On the subject of housing, we read that, “Many and varied are the housing styles”, and of the 1,750 domestic properties, 546 are owned by the Council. Much private development was said to be in progress, suggesting that it was becoming an attractive location for many, and the rapid expansion of Peterborough about to occur around this time was soon to lead to a long and steady growth in housing stock, continuing right up to the present day.

The guide now considers public health, referring to the Butterfield Cottage Hospital on the corner of North Road and Meadowgate as “a general hospital of no mean repute”, (talking of which, how many of us old Brunnians could ever forget the threatening presence of dear Sister Bristow? – Ed.)

The town and surrounding villages were also served by the Bourne Chest Hospital on South Road, also known as the “Isolation Hospital” due to its use as a centre for Tuberculosis patients. The last twenty years have seen this site now occupied by houses on roads echoing names of former medical practitioners of the town; Holloway, Tipler, Finn, Gilpin, Windle and Tully.

Sisters Windle and Tully were the two ‘Queens District Nurses’ mentioned in the guide who “resided in and gave yeoman service to the town”.
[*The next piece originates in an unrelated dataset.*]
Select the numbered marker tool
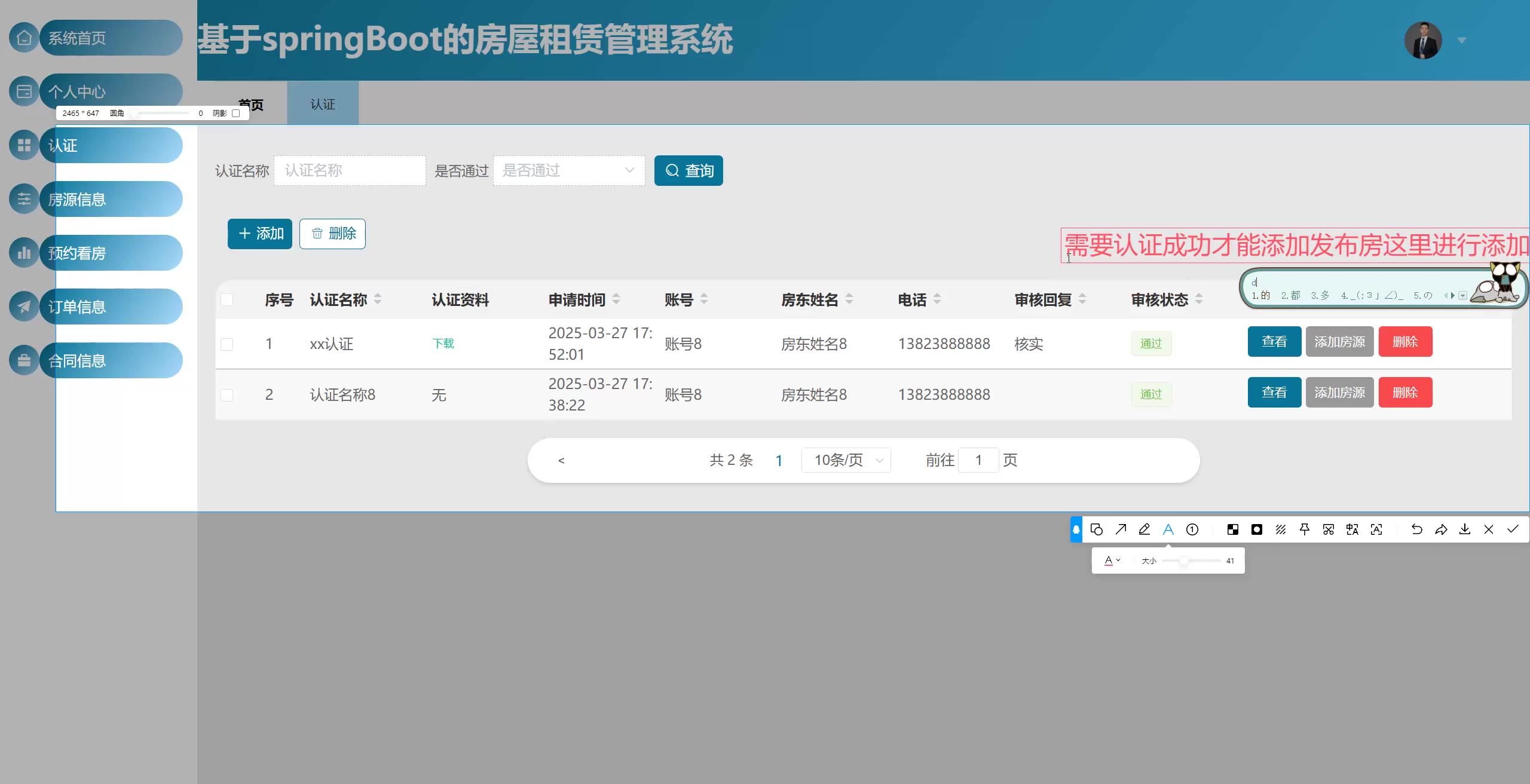This screenshot has width=1530, height=784. 1192,529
Years before the arrival of today’s medical centres on North Road, Exeter Street and St Gilbert’s Road, the residents of Bourne would have to make do with the services provided by the county at the old National School in North Street, (now the Conservative Party offices). Here, we are informed, was a weekly clinic and consultant service with special emphasis on children. To complete this rather meagre offering, there would be “welfare facilities and home helps readily available”!